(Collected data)

^^^^

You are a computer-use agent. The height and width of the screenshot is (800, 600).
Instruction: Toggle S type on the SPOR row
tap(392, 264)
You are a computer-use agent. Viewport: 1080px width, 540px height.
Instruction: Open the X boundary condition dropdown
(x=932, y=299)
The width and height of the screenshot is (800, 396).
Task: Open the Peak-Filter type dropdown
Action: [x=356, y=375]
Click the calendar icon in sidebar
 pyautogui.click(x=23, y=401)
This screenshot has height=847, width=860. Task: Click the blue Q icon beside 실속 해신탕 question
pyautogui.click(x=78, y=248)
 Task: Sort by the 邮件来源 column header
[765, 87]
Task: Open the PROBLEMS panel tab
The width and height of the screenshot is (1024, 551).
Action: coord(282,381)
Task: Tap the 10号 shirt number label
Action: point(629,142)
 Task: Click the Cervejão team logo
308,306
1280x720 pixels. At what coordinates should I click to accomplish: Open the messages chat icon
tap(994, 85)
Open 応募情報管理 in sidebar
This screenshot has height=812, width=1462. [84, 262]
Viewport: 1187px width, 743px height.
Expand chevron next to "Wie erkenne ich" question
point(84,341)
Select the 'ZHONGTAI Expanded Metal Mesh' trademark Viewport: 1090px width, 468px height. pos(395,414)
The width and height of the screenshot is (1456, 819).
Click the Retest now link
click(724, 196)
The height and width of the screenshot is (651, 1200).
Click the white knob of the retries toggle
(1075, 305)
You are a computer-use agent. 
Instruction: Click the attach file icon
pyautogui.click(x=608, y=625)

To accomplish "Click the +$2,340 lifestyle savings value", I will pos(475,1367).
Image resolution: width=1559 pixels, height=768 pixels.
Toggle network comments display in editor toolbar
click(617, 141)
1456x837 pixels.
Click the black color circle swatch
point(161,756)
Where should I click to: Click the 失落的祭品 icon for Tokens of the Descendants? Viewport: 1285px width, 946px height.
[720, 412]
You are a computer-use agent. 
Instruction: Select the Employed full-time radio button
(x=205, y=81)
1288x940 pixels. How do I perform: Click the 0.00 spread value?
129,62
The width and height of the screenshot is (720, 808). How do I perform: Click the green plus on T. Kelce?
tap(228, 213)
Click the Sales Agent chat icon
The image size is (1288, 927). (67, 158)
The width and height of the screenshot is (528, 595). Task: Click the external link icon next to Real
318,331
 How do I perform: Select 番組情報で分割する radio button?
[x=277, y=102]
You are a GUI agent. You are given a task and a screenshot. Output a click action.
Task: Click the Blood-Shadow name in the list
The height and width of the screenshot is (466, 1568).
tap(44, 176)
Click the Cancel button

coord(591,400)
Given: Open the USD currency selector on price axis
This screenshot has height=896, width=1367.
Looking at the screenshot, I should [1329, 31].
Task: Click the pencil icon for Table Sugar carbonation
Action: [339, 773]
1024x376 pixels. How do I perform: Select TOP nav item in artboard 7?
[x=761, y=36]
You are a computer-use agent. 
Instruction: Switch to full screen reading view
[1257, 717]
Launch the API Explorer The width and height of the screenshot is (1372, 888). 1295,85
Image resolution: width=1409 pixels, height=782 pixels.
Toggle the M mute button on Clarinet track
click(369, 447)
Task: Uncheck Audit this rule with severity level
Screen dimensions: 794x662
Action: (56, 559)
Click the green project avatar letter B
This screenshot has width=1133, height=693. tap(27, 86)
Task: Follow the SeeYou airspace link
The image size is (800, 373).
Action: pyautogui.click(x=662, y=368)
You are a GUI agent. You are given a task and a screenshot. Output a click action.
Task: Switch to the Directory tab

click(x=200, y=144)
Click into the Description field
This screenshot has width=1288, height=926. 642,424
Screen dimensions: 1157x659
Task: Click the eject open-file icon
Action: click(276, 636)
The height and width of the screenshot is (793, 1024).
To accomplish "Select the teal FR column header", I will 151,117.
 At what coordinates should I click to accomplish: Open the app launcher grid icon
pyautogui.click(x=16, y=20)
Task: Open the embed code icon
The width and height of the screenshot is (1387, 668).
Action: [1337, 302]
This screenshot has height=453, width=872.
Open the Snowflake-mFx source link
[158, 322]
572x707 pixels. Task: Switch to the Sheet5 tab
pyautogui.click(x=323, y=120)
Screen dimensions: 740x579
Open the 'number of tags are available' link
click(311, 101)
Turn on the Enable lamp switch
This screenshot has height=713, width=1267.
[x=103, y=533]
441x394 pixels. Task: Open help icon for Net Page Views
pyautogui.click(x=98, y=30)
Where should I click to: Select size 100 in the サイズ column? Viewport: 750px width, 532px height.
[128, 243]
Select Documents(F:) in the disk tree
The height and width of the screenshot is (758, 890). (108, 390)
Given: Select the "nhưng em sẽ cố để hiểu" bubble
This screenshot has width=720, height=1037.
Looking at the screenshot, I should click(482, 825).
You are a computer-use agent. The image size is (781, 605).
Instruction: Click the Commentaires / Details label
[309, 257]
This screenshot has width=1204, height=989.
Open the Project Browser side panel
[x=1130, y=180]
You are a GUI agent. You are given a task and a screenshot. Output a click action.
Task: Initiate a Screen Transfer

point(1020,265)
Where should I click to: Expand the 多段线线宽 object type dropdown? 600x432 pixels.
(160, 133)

^^^^

In the entries above, identify each line that includes the string "will", then copy it.

* **YOUR RESPONSE**
To accomplish "Click the +$2,340 lifestyle savings value", I will pos(475,1367).
To accomplish "Select the teal FR column header", I will 151,117.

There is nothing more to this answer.